Вспомнилась князю Василию судьба его деда — тож Василья Васильевича. Много раз невидимо осенял он его своим дыханием. Два боярина спорили меж собою о верховной власти на Руси, когда ее одолели самозванцы. Оба родовитых, оба Василия — Шуйский да Голицын. Шуйский был велеречив, по- лисьи увертлив, чисто мел пышным хвостом. Да и мошна у него была туга. Кого улестил, кого купил — искусник был по этой части.
Голицын был прямодушен, мужествен, несколько медлителен, но зато основателен. Опять же не богат. Сторонников среди бояр у него было меньше, но весу в них было больше. Надсаживали горло в спорах, чаша весов колебалась то в одну, то в другую сторону. В результате Василий Шуйский был провозглашен царем.

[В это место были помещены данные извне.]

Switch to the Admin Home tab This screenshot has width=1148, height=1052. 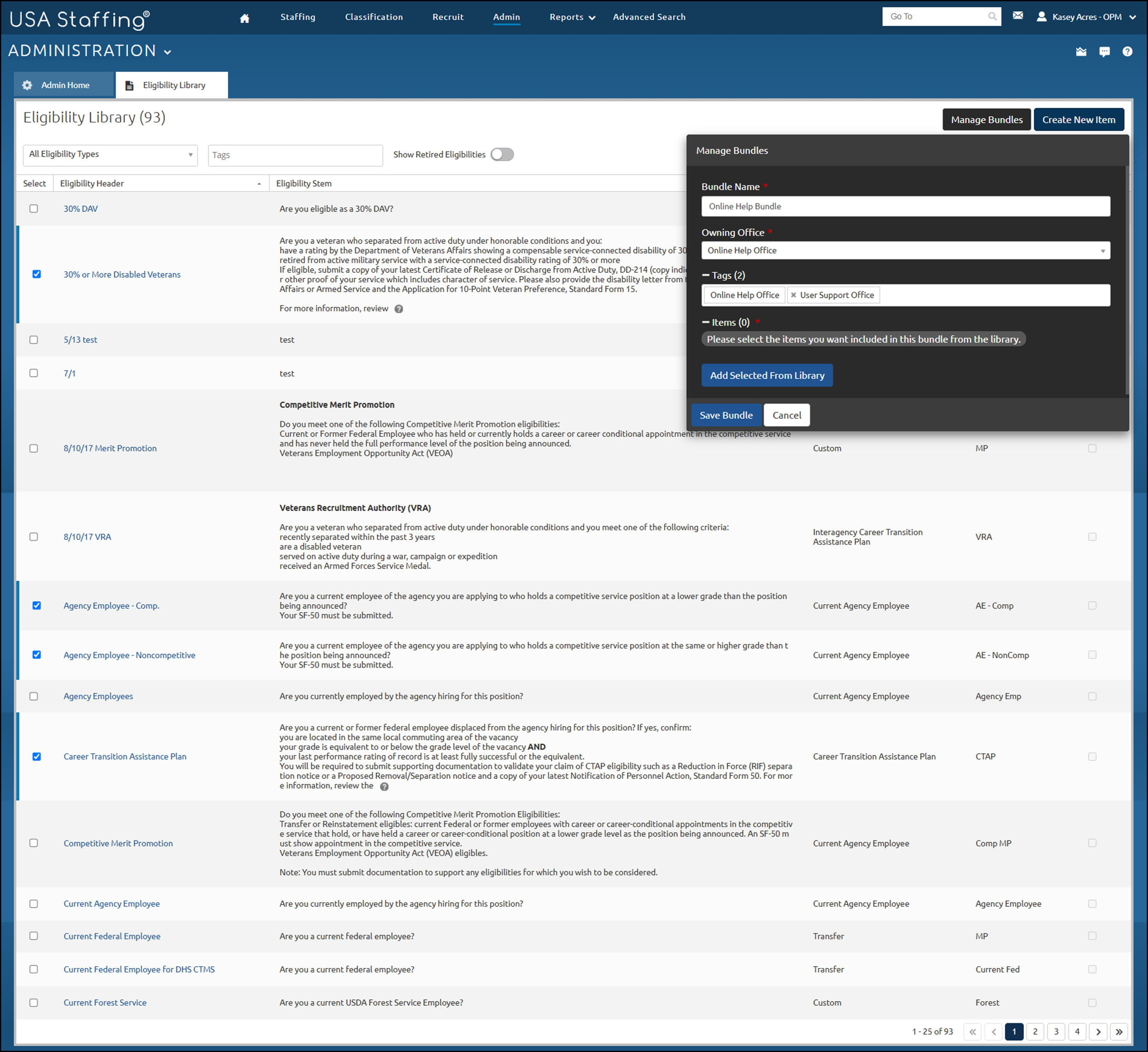coord(64,84)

А дед Голицын повел полки на поляков, да и угодил в плен. Долго томился в плену — более всего духовно. А когда, наконец, вызволили его, сердце не выдержало — помер по дороге в Москву, в Гродно. Король повелел похоронить его с почестями в Вильно, в Братской церкви Святого духа…
Стать ему, князю Василию, переметчиком? Все в нем противилось этому. Нет, он скажет: «нет» — и будь что будет. Покаянию отверзи ми двери — он готов покаяться перед лицом государя.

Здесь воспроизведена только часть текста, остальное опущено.